- Task prompt
From the line containing "The height and" through the last line of the entries below, transcribe each line exactly, excluding any picture.

Saved entries:
[Start of Attachment]
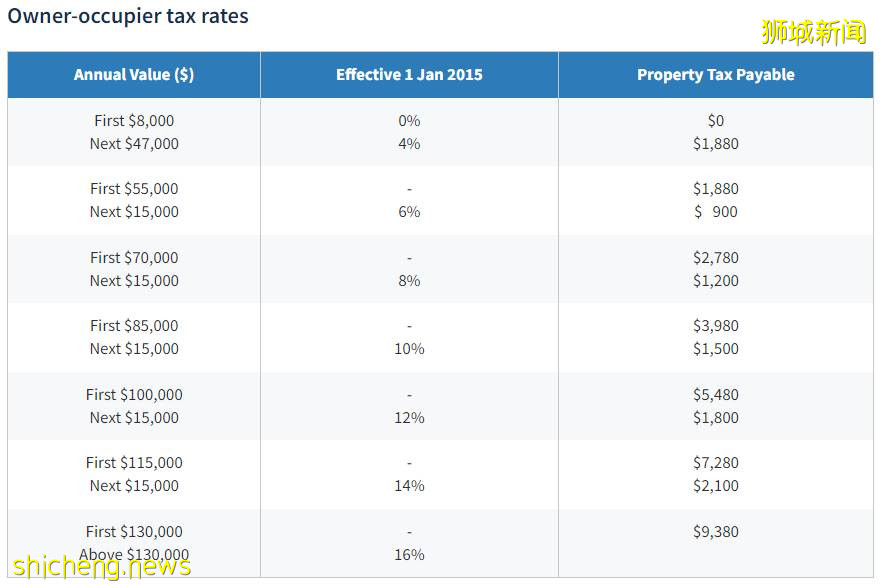The image size is (881, 586).
Task: Select the $2,780 tax payable amount
Action: (x=715, y=258)
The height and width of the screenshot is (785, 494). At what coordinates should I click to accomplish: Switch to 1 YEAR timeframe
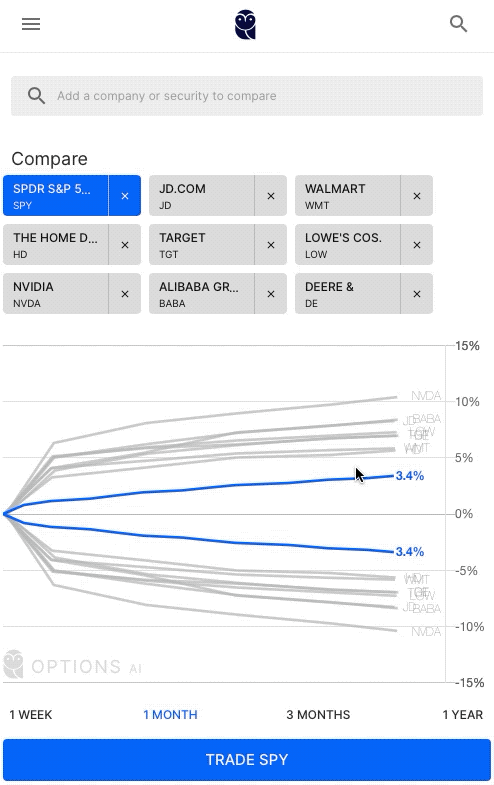[x=462, y=714]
[End of Attachment]
- Exercise solution
The height and width of the screenshot is (785, 494). At what coordinates should I click to accomplish: Switch to 1 YEAR timeframe
[x=462, y=714]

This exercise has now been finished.